Wenn der Impfstoff von Novavax (übrigens auch ein gewinnorientierter Pharmakonzern) deshalb mehr Anklang findet als die mRNA-Vakzine, soll es dennoch Recht sein. Hauptsache, es beteiligen sich mehr Menschen als bisher an einer gemeinsamen Eindämmung der Pandemie.

Oder doch lieber auf das Medikament warten?

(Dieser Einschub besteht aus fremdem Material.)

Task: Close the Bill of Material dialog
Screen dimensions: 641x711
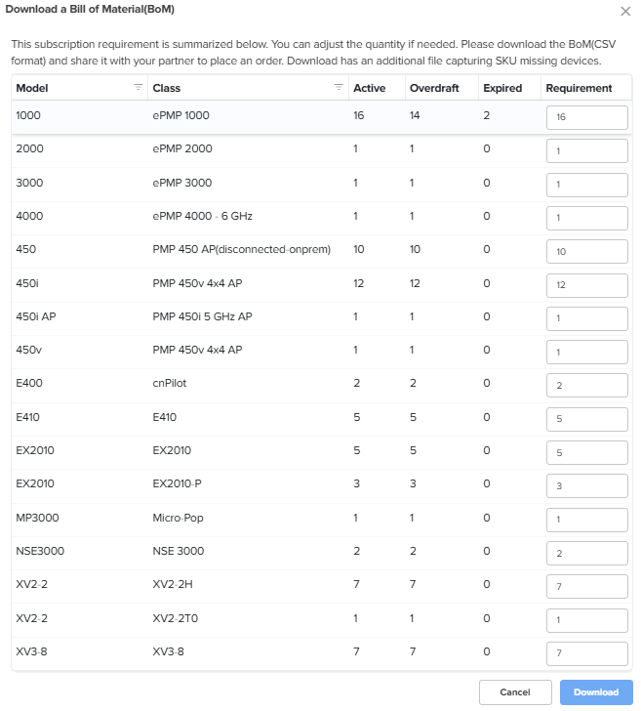Action: pyautogui.click(x=625, y=11)
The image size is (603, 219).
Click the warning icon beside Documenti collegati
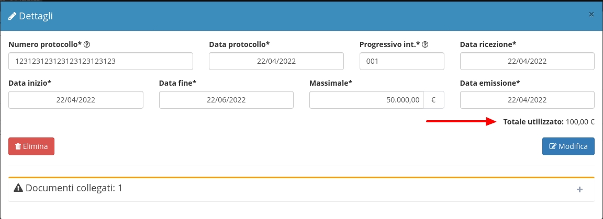point(18,188)
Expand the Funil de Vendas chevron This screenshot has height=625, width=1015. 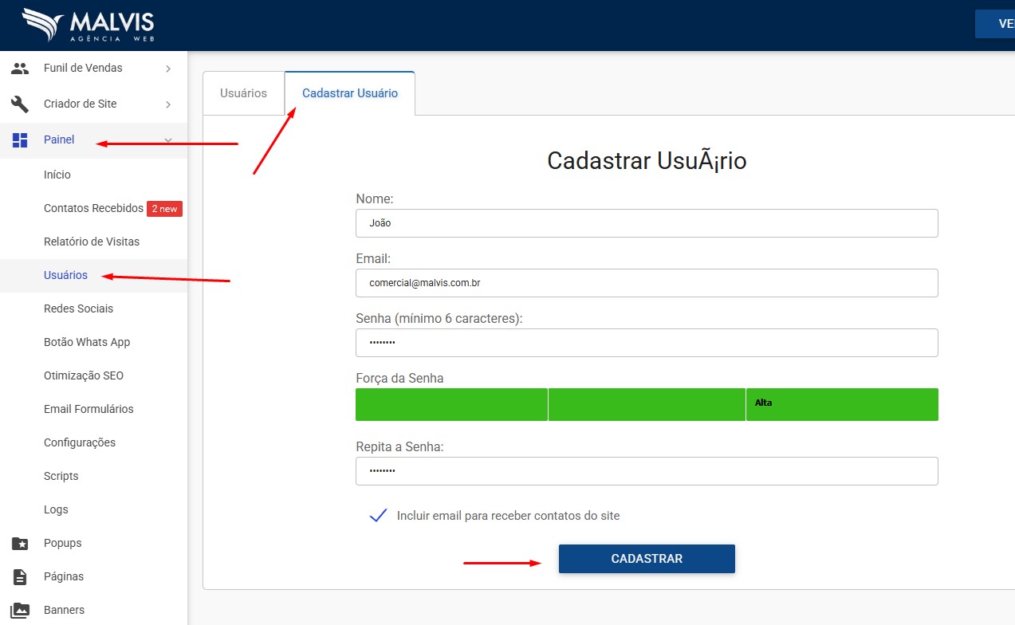click(168, 69)
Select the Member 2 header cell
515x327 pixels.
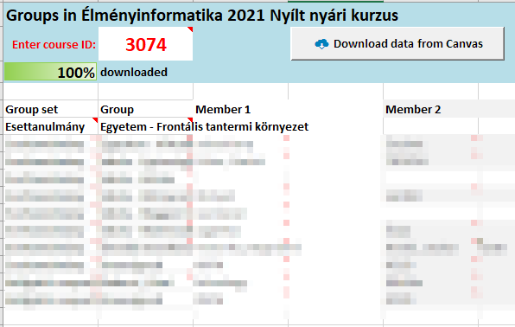pyautogui.click(x=430, y=109)
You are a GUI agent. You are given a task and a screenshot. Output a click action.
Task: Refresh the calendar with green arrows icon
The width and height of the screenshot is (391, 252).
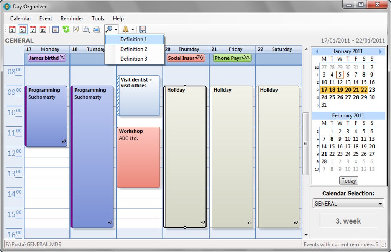pyautogui.click(x=65, y=29)
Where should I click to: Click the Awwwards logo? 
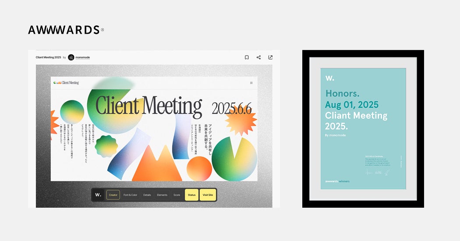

Aber Achtung: Die Hoffnung, dass nun die Impfquote steigt, hat einen Faktor noch nicht berücksichtigt. Fast zeitgleich steht nämlich bei der Europäischen Arzneimittelagentur die Genehmigung von wirksamen Corona-Medikamenten an, die nach der Infektion helfen, den Verlauf der Krankheit zu mildern. Sie könnten Impfskeptikern als neuer Vorwand dienen. Sollten sie erkranken, wissen sie sich durch Medikamente wie Sotrovimab vom Pharmaunternehmen GlaxoSmithKline (GSK) vor dem Schlimmsten geschützt.

Ihre so umgewandelte Ausrede hat freilich einen Haken: Wissen sie, welche Inhaltsstoffe derartige Medikamente enthalten? Kennen sie die Nebenwirkungen, die Risiken und Langzeitfolgen? Und wo sollen sie sich darüber informieren, wenn sie Wissenschaft, Medien und Politik nicht trauen? Ach ja: im Internet.